Autoportrait du « je » par Léotard qui se considérait avant tout comme un comédien de la vie (« Je suis bailli par une ombre plus profonde en moi que moi-même, pour exercer cette magie d’être plus lumineux, voire plus brillant que les innombrables soleils qui m’éclairent. A d’autres le soin de me sortir des souillures qui ne viennent que d’eux, à d’autres de me « détacher » s’ils veulent s’approprier. », p. 107)… Un comédien, un clown, un poète, quelle différence ? Tout cela ne sert à rien. Irrésistiblement romantique, né sans doute un siècle trop tard, ce Léotard est un croisement anarchique et assumé entre Rimbaud et Prévert, entre Jim Morrison et Léo Ferré, un saltimbanque de l’infortune, aux vers brûlés, à l’haleine lourde et au regard lucide et inquiet (« Je suis comme tous les hommes, mais comme je suis plus inquiet, tous les hommes en moi prennent des proportions plus terribles. Et inversement. Dans tous les sens. », p.155). Ce livre, s’il est plein de verve et de phrases qu’on retiendrait volontiers, ne révolutionne pas la forme poétique, certes non! Mais il offre un lyrisme de fin de siècle (de fin de partie dirait Beckett) saisissant, où le « je », plein de hargne et d’amour, de « demis-mots amers », déborde du carcan qui l’emprisonne (« Si j’ai donc écrit au lieu de proférer ou de hurler, c’est par lassitude. Oui, c’est par fatigue, c’est par… c’est parce que chaque fois que j’ai voulu parler sincèrement, on m’a pris fermement, amicalement, par le bras et on m’a dit ‘Ne vous énervez pas, s’il vous plaît, calmez-vous!…’ » préface de l’auteur). On y croise les fantômes, des « amis partis » trop tôt qui hantent la mémoire et le verbe du poète, on y rencontre l’amour, le cinéma…
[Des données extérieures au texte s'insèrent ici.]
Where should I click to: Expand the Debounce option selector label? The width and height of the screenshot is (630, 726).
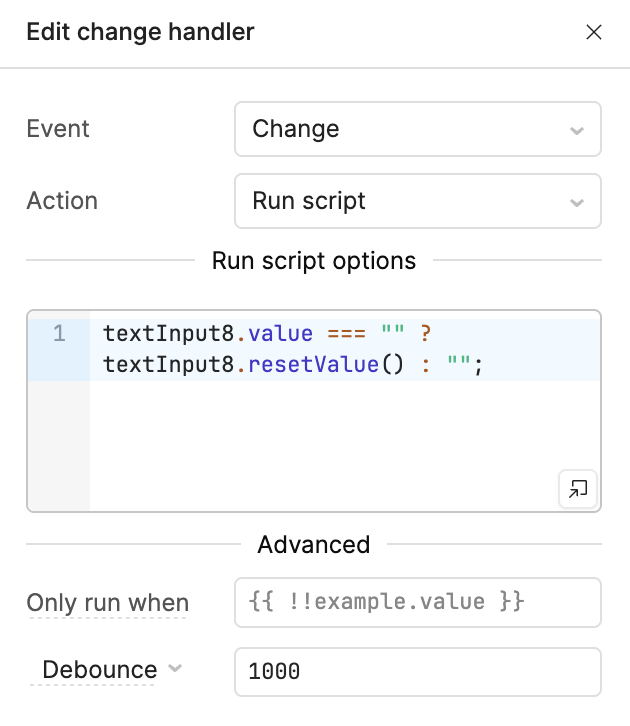click(100, 670)
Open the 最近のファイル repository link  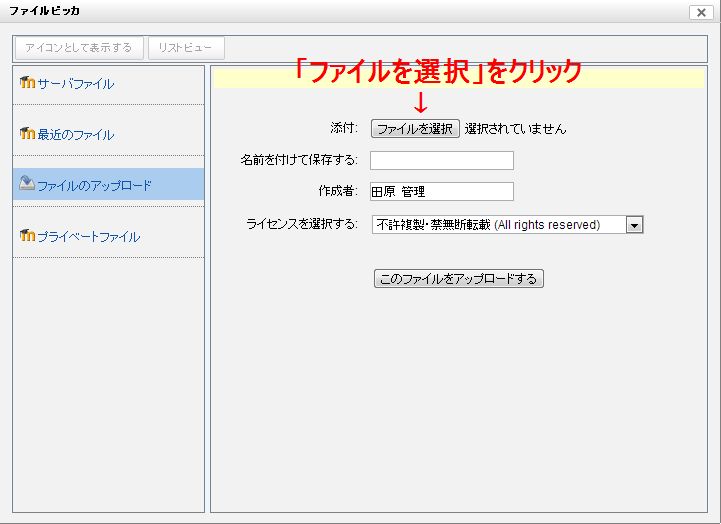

Et qui plus est, on peut les écouter en musique ces poèmes. Un genre particulier, comme un vieux blues aviné sorti d’un roman noir décadent, un accordéon mélancolique, une voix rauque et rocailleuse, souvent déstabilisée par son propre vocable, sa propre émotion. L’album qui reprend les poèmes de ce livre s’appelle A l’amour comme à la guerre, dont voici le morceau choisi : La jeune fille interdite. A lire et à écouter.
Un petit mot en passant, l’occasion de relire ce billet, et celle aussi de te souhaiter une excellente année !
Merci, bonne année à toi également…
Je me suis offert quelques jours de vacances supplémentaires, histoire de liquider mes congés. L’activité labyrinthique reprendra bientôt !
Ce n’est pas que factice le nez de l’artiste. Ses vers ont l’accent tourbé des loch et des purs malt qui emplissaient ses verres partagés avec quelques potes qui trouvaient notamment que c’est beau une ville la nuit.
Le clan des poètes disparus ?
joli billet sensible qui donne envie d’écouter et de lire aussi, pourquoi pas…
Bonne année à toi Sébastien:)
j’aimais sa voix et sa gueule cassée…
Bonne année Seb.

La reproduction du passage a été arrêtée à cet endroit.